BEGIN PROVIDED MATERIAL
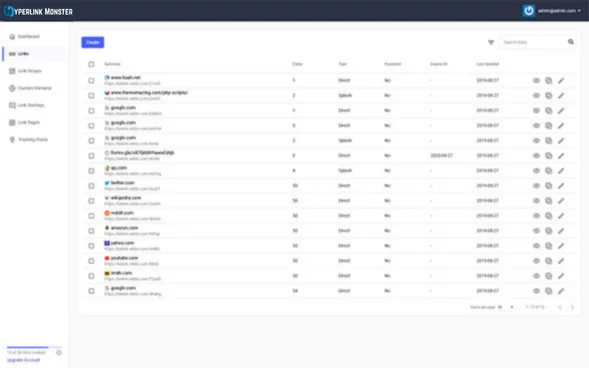Click into the Search links field
Viewport: 589px width, 368px height.
point(533,42)
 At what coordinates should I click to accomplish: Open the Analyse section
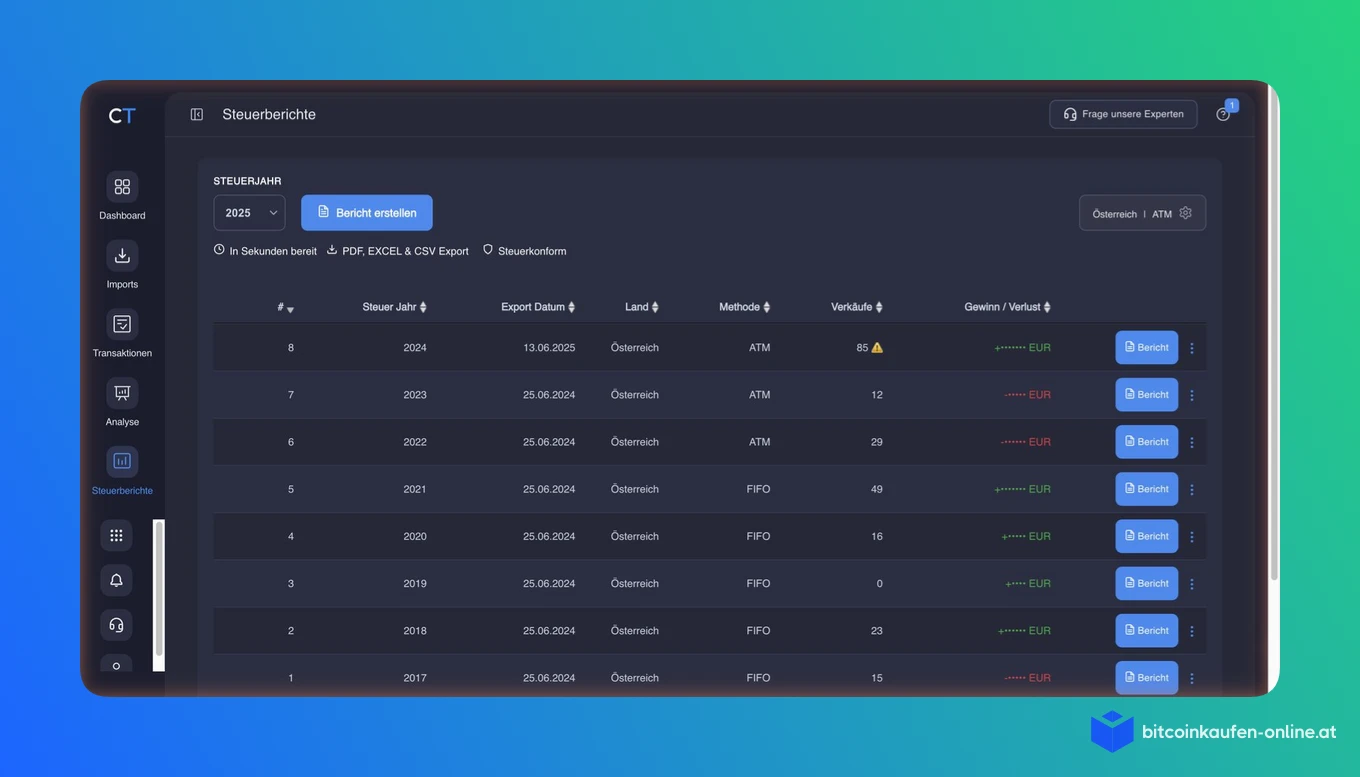click(x=122, y=393)
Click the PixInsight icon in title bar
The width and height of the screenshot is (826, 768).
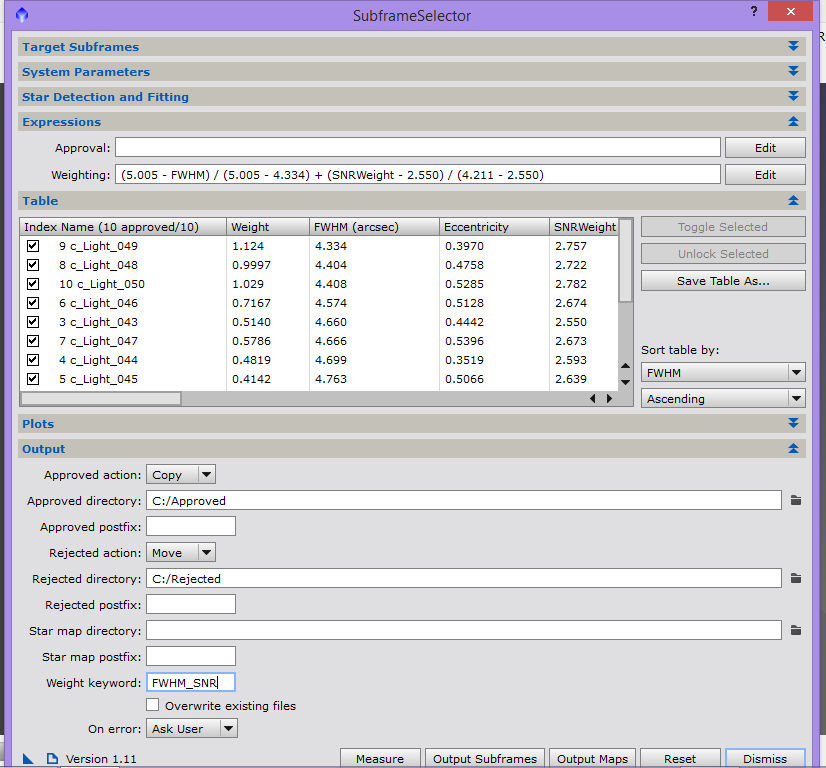coord(22,15)
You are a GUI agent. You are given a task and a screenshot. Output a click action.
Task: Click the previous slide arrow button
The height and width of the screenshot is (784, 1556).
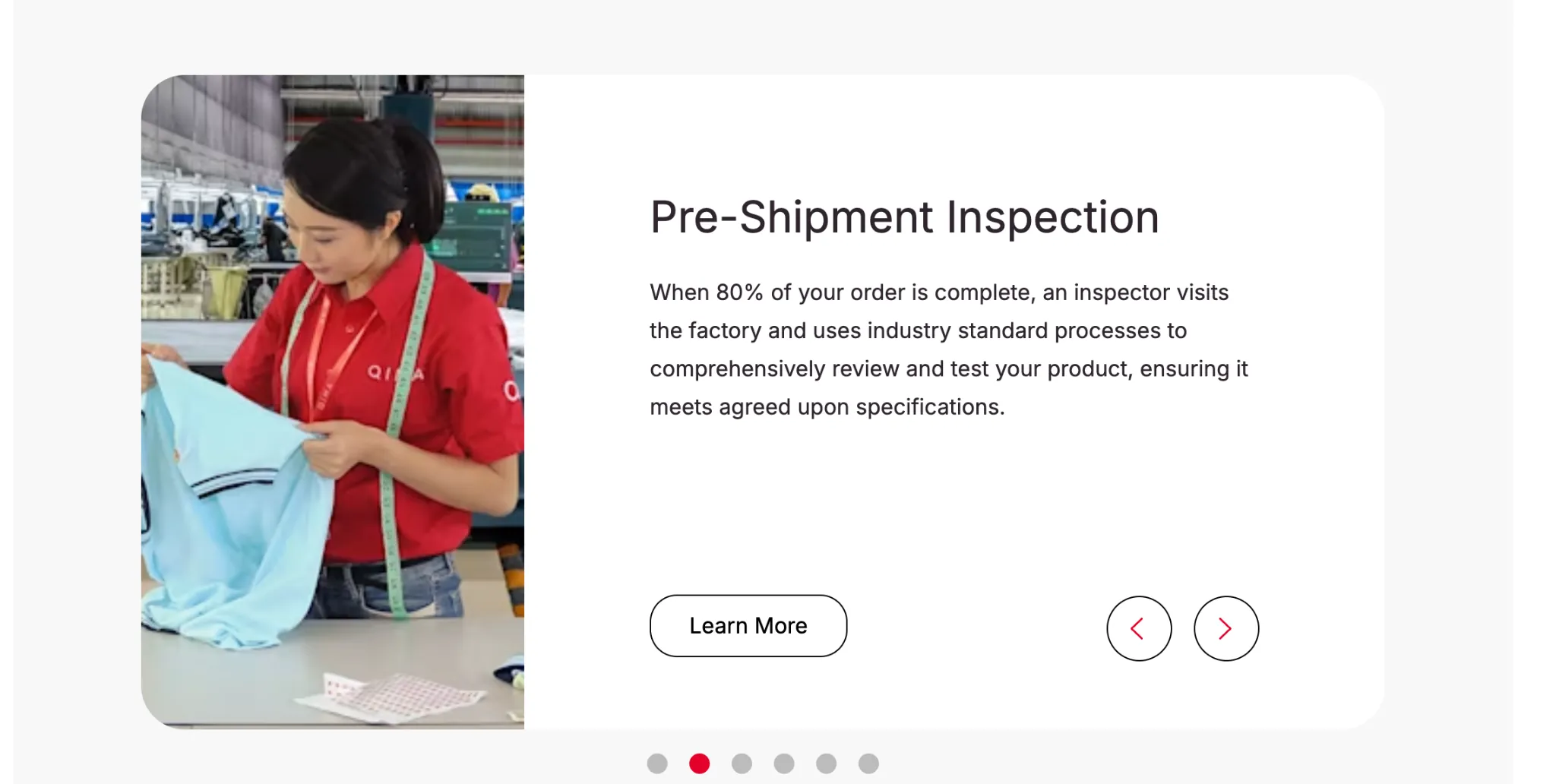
END PROVIDED MATERIAL
◆ TASK STATEMENT:
Reproduce the listing above from the line that holds "At what coordinates" through the line that holds "Task: Click the previous slide arrow button", both included, with the pictures left out.

◆ TASK SOLUTION:
 At what coordinates should I click to accomplish: Open the Analyse section
click(x=122, y=393)
Click the PixInsight icon in title bar
The width and height of the screenshot is (826, 768).
coord(22,15)
You are a GUI agent. You are given a task and a screenshot. Output a click action.
Task: Click the previous slide arrow button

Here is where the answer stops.